The output value of Taiwan’s petrochemical sector is expected to rise about 7.6% in Q4-2012 vs Q3-2012 on expectations that stimulus measures by major economies will boost demand, as per Taipeitimes.com. However. the output value of the sector for 2012 is expected to fall 4.7% from 2011 because of the uncertainty over the global economy this year, the Industry and Technology Intelligence Services (ITIS) report said, estimating output of the local petrochemical sector in Q4 at NT$462.2 bln (US$15.83 bln), up from NT$429.5 bln a year earlier. However, for the year as a whole, the production value of the sector will likely fall to NT$1.83 trillion, from NT$1.92 trillion last year.
Estimate of higher output in Q4 largely reflected optimism over the stimulus packages put in place recently by major economies, such as China’s move to pump funds into the market, and the US Federal Reserve’s third round of quantitative easing.
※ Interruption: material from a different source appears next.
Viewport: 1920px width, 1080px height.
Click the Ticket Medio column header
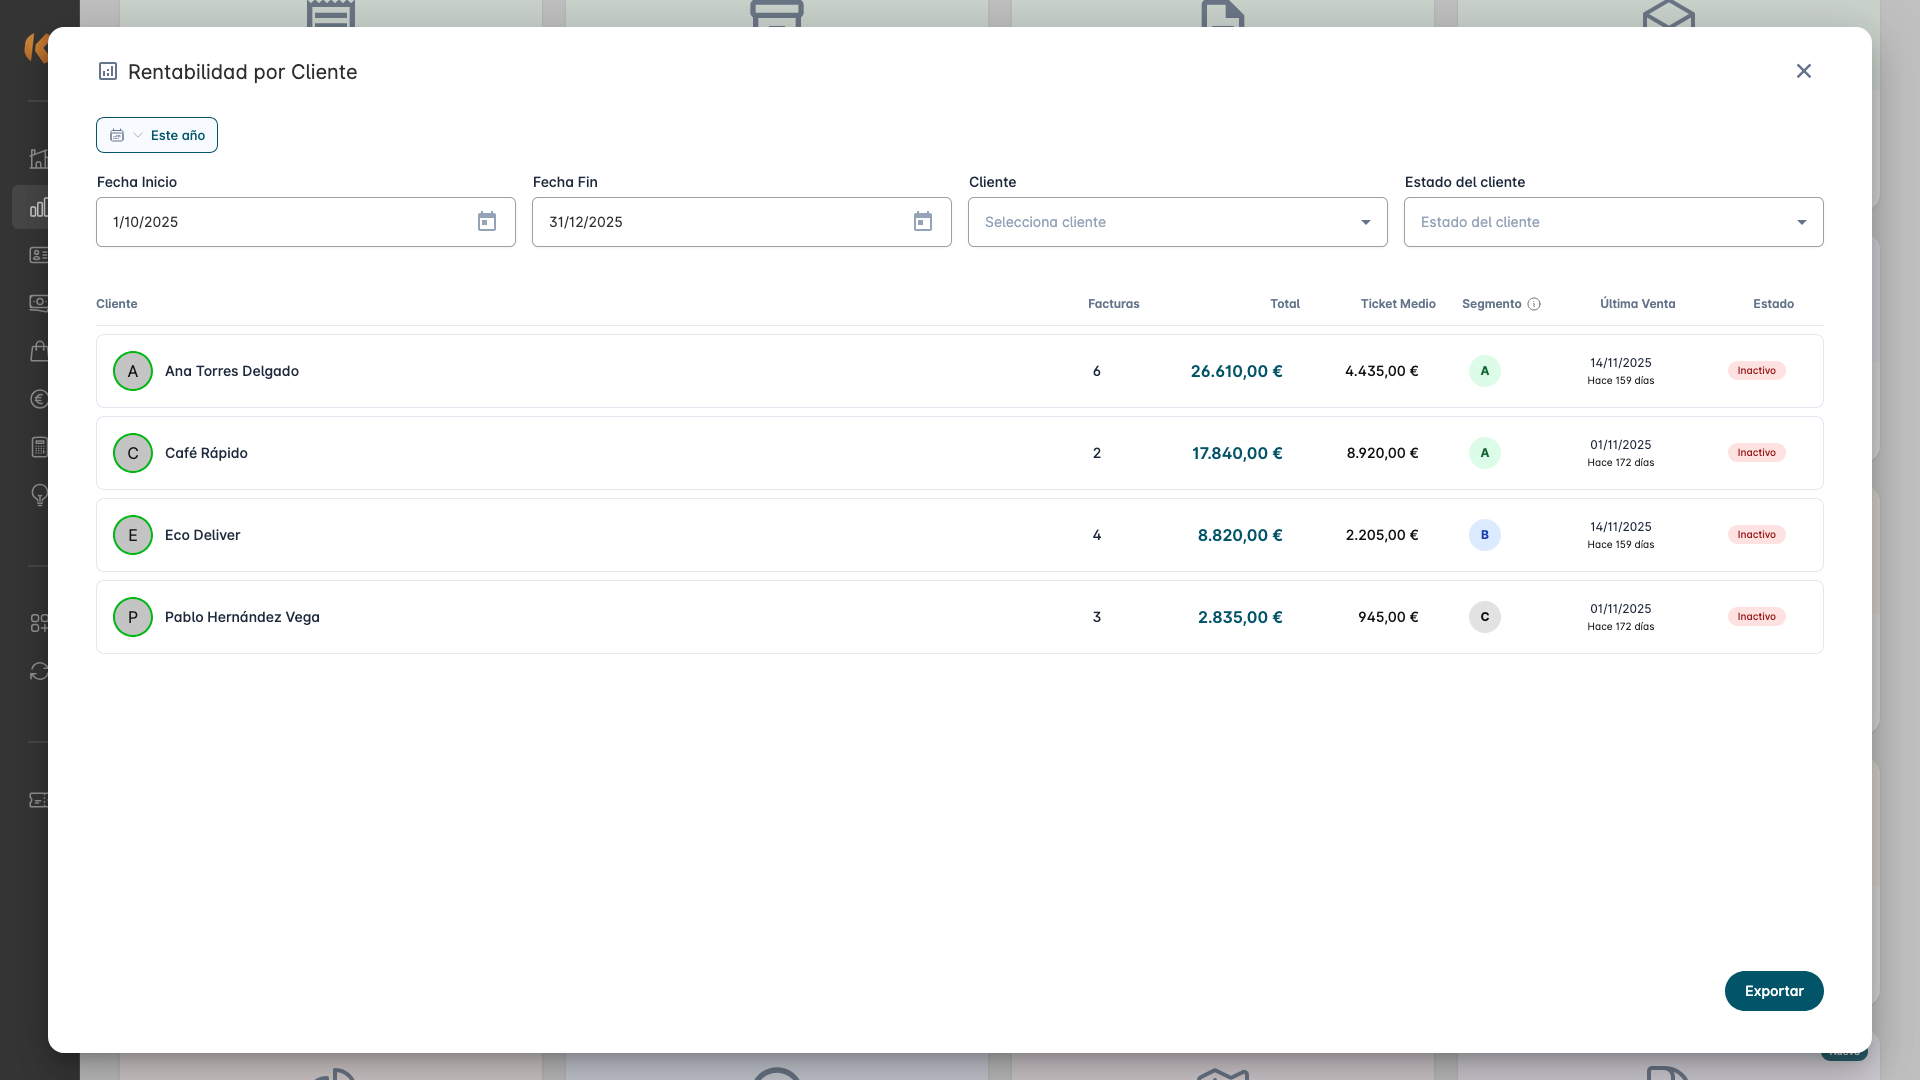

A further factor is the stabilizing of international crude oil prices in the fourth quarter, generating higher margins for petrochemical manufacturers and encouraging them to raise shipments.
CPC Corp, Taiwan’s (CPC) residue fluidized catalytic cracking plant has started boosting the state-owned oil supplier’s production of propylene, which should also help raise total petrochemical output in the current quarter. However, the institute said that the local petrochemical industry felt the pinch from concerns over the eurozone’s debt problems earlier in the year and also faced rising competition from emerging economies that were ramping up production capacity. As a result, the research institute expects petrochemical output for the whole year to trend lower from a year earlier. It also cautioned that negative factors are still in place, but are offset for the time being by stimulus measures. In the third quarter, the output of the petrochemical sector fell 4.1% from Q2 to NT$429.5 bln on limited suspension of production by CPC and the Formosa Plastics Group due to annual maintenance. In the July-September period, the output of the petrochemical raw material segment fell 8.6% from a quarter earlier to NT$264.6 bln, while the production value of the artificial resin and plastics segment rose 4.5% to NT$151.8 bln. During the same period, output of the artificial rubber segment fell 12.2% from the second quarter to NT$13 bln.